Just in time for the holiday roasting season, sweet little Thumbelina carrots are popping up at farmers markets across L.A. County.
Unlike their long slim cousins, this variety is a stubby little globe the size of a baby new potato and is sweet with herbaceous undertones. It has a deep orange outer skin with small circular ridges throughout the carrot, and it pairs beautifully in the roasting pan with other mini root vegetables such as breakfast radishes and beets.
“We’ve been growing Thumbelina carrots for about 17 years,” Cathy Dominguez of Underwood Family Farms tells L.A. Weekly at the Culver City Farmers Market.
“They’re one of six different varieties that we grow at the farm.
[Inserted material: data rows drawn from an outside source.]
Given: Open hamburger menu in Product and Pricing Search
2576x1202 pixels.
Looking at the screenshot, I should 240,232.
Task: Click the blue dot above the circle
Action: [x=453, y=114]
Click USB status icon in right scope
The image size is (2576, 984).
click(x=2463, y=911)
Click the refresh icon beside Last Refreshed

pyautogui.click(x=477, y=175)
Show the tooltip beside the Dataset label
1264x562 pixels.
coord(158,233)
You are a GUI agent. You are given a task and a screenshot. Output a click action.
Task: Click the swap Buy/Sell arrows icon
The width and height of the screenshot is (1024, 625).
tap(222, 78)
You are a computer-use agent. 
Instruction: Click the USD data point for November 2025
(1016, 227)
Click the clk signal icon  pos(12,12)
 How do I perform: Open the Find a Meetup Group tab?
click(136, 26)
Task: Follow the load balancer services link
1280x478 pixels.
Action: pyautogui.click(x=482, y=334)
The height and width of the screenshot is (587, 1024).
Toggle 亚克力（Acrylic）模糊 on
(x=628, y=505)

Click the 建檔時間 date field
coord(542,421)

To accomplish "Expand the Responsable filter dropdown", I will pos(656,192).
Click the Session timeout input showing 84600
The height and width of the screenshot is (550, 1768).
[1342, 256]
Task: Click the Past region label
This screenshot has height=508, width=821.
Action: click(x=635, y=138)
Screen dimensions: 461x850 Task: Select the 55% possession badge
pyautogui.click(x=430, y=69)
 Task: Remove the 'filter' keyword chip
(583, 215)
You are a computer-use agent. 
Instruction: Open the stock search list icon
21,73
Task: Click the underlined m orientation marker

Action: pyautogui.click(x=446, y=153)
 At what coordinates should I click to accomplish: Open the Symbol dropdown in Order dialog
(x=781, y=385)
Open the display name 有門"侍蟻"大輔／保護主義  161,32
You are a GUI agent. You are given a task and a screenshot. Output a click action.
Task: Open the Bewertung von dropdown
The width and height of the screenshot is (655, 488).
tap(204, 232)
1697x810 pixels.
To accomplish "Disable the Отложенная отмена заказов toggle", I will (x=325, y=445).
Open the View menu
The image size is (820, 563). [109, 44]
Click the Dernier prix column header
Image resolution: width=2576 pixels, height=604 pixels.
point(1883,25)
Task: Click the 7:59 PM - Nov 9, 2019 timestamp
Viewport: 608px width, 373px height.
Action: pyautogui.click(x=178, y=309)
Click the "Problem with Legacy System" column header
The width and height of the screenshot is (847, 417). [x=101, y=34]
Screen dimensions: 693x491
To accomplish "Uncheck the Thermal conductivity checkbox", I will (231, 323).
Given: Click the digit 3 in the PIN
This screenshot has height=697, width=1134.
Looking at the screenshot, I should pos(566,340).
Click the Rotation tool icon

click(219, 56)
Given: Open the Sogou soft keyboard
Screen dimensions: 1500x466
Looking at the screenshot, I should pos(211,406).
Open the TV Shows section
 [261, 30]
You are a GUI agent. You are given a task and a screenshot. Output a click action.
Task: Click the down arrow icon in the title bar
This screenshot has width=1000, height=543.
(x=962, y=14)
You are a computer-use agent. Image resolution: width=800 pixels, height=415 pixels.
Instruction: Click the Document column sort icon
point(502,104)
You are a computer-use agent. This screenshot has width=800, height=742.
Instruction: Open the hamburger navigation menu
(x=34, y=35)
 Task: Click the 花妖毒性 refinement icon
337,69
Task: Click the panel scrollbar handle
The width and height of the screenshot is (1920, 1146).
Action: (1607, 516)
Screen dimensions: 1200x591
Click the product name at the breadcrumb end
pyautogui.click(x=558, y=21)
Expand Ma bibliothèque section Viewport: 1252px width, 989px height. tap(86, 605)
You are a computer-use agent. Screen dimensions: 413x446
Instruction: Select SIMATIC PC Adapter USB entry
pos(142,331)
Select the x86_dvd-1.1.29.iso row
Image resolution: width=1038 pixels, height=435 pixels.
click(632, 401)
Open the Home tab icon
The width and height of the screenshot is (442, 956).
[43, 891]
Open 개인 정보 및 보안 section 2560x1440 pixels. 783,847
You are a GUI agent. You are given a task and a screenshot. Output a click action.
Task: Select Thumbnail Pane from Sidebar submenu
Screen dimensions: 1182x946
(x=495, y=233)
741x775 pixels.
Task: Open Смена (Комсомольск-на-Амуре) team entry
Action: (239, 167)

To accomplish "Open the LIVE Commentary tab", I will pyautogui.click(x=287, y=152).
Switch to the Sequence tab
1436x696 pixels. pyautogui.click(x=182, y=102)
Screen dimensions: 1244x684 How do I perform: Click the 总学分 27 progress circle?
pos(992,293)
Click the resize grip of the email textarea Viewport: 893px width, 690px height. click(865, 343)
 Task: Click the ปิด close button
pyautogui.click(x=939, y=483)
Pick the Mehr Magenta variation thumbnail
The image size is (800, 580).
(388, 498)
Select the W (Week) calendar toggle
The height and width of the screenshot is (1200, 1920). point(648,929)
Craig Underwood got interested in growing them because we do a lot of heirloom varieties and vegetables we haven’t seen in a while that used to be popular and what you just won’t find in the normal grocery store.”
Also referred to as French market or planet carrots, Underwood grows them on its “pick-your-own farm” and does a lot of school tours for kids from Ventura and L.A. counties in addition to servicing 17 markets each week.
“For the traditional long carrots, you need a pitchfork or a shovel to dig them out,” says Dominguez, who likes to roast the Thumbelinas together with her chicken and little potatoes in the same pan. “These are really easy for the kids to pull out. It’s successful — you don’t just get a handful of greens.”
We in the L.A. Weekly test kitchen like to toss them together with breakfast radishes, red and yellow beets, baby new potatoes, fresh thyme, olive oil and salt. Roast them in an even layer at 350 degrees for 40 minutes and serve hot on top of baby pea tendrils. If you’re feeling cheesy, sprinkle with grated Parmesan or crumbled goat cheese.
They also are available from Milliken Family Farms.